Seperti diutarakan Suntan Baginda Dulu (Lampung Ragom, 1997): "Kelompok Lampung Sungkai asal nenek moyang mereka adalah orang Komering di tahun 1800 M. pindah dari Komering Bunga Mayang menyusur Way Sungkai lalu minta bagian tanah permukiman kepada tetua Abung Buway Nunyai pada tahun 1818 s.d. 1834 M kenyataan kemudian hari mereka maju. Mampu begawi menyembelih kerbau 64 ekor dan dibagi ke seluruh Kebuayan Abung."
Oleh Abung, Sungkai dinyatakan sebagai Lampung Pepadun dan tanah yang sudah diserahkan Buay Nunyai mutlak menjadi milik mereka. Kemungkinan daerah sungkai yang pertama kali adalah Negara Tulang Bawang membawa nama kampung/marga Negeri Tulang Bawang asal mereka di Komering. Dari sini mereka kemudian menyebar ke Sungkai Utara, Sungkai Selatan, Sungkai Jaya, dan sebagainya. Di daerah Sungkai Utara, seperti diceritakan Tjik Agus (64) pernah menjabat kacabdin di daerah ini, banyak penduduk yang berasal dari Komering Kotanegara. Mereka adalah generasi keempat sampai kelima yang sudah menetap di sana.
Perpindahan berikutnya, dilakukan Kebuayan Semendaway, khususnya Minanga. Mereka menyebar ke Kasui, Bukit Kemuning, Napal Belah/Pulau Panggung, Bunglai, Cempaka (Sungkai Jaya) di Lampung Utara. Ke Sukadana Lampung Timur dekat Negeri Tuho. Juga masuk ke Pagelaran, Tanggamus.

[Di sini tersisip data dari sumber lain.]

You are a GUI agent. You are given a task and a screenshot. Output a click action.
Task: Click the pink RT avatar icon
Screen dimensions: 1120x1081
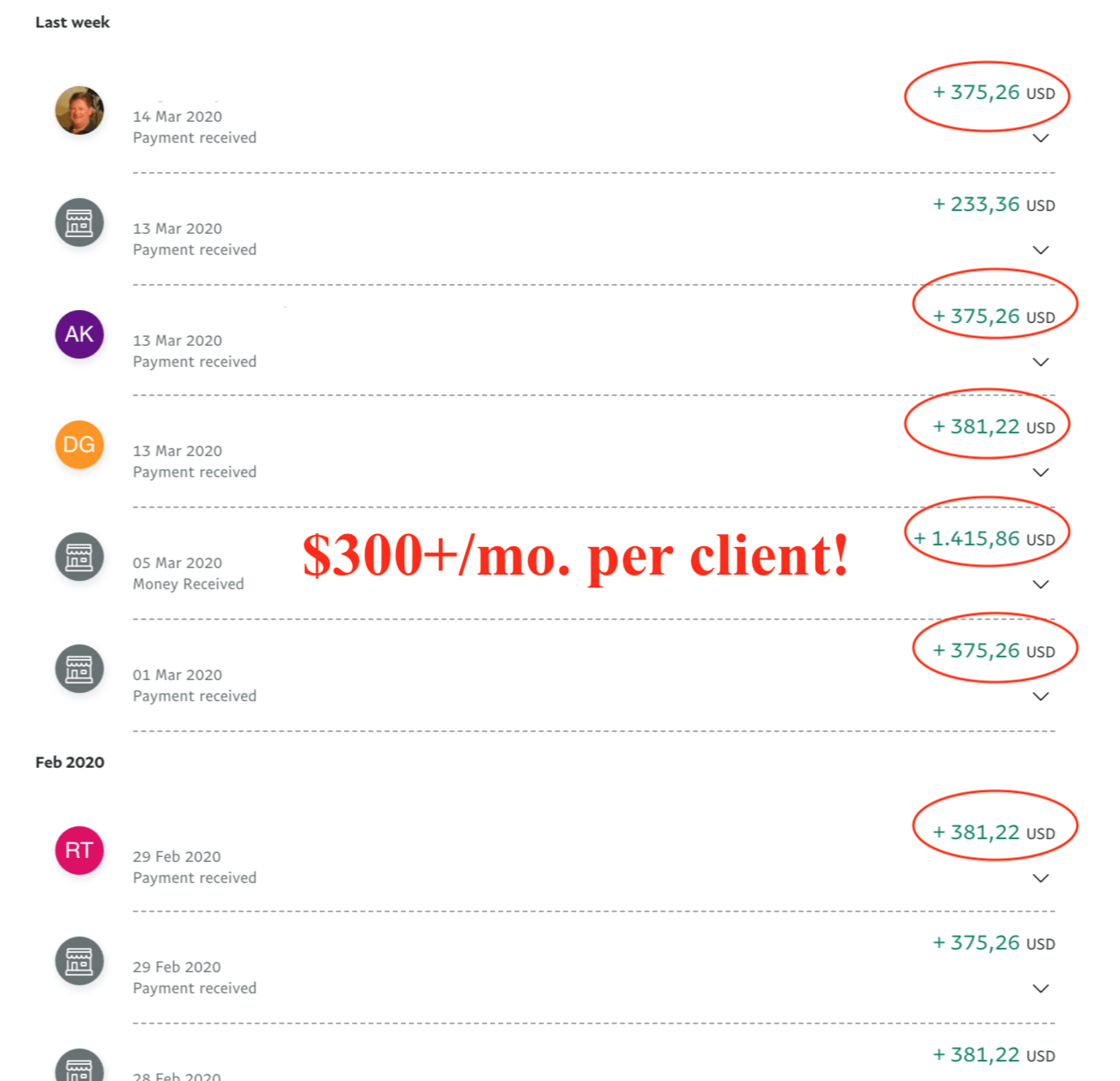(x=80, y=851)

Dua Kampung Komering di Lampung Tengah (Komering Agung/Putih), menurut pengakuan mereka, berasal dari Komering. Nenek moyang mereka berbaur dengan etnis Abung di Lampung-Tengah. Akan tetapi, mereka kurang mengetahui asal kebuayan nenek moyangnya (mungkin orang yang penulis temui kebanyakan usia muda < 50 tahun). Mereka menyebut Komering yang di Palembang sebagai "nyapah" (terendam).
Kemungkinan mereka juga berasal dari Minanga, karena kampong ini yang paling sering terendam air. Daerah Suka Banjar (Tiuh Gedung Komering, Negeri Sakti) Gedongtataan seperti diceritakan Herry Asnawi (56) dan Komaruzaman (70) (pensiunan BPN).
Penduduk di sana mengakui mereka berasal dari Komering (Dumanis) walaupun dialek mereka sudah tercampur dengan dialek Pubian. Tidak menutup kemungkinan dari daerah lain di Komering seperti Betung dsb., yang turut menyebar masuk daerah Lampung lain.
Melihat perjalanan dan penyebaran yang cukup panjang, peran dalam menyumbang etnis Lampung (Sungkai), serta menambah kebuayan Abung (Buay Nyerupa), tak ada salahnya kita mengetahui tentang dialek, tulisan, marga, maupun kepuhyangan yang ada di daerah Komering. Bahasa Komering oleh sementara pengamat dikatakan banyak kesamaannya dengan bahasa Batak. Juga logatnya.
Ada cerita rakyat yang mengatakan Batak dan Komering berasal dari dua bersaudara. Antara kedua suku ini sering terdapat senda gurau untuk menyatakan masing-masing nenek moyang merekalah yang tertua (dalam Adat Perkawinan Komering Ulu, Hatta/Arlan Ismail).
Bahasa Komering dalam banyak literatur bahasa Lampung termasuk dialek "a". Sedangkan dialek bahasa Komering, menurut Abu Kosim Sindapati (1970), terbagi menjadi dialek Bengkulah, dialek Tanjung Baru, dialek Semendaway, dan dialek Buay Madang.
Kemudin Zainal Abidi Gaffar (1981) membagi menjadi dialek Martapura Simpang dan Buay Madang-Cempaka-Belitang. Perbedaan utama kedua dialek ini bahwa dialek Martapura Simpang memiliki fonem /e/ dan /?/ sedangkan Buay Madang-Cempaka-Belitang tidak.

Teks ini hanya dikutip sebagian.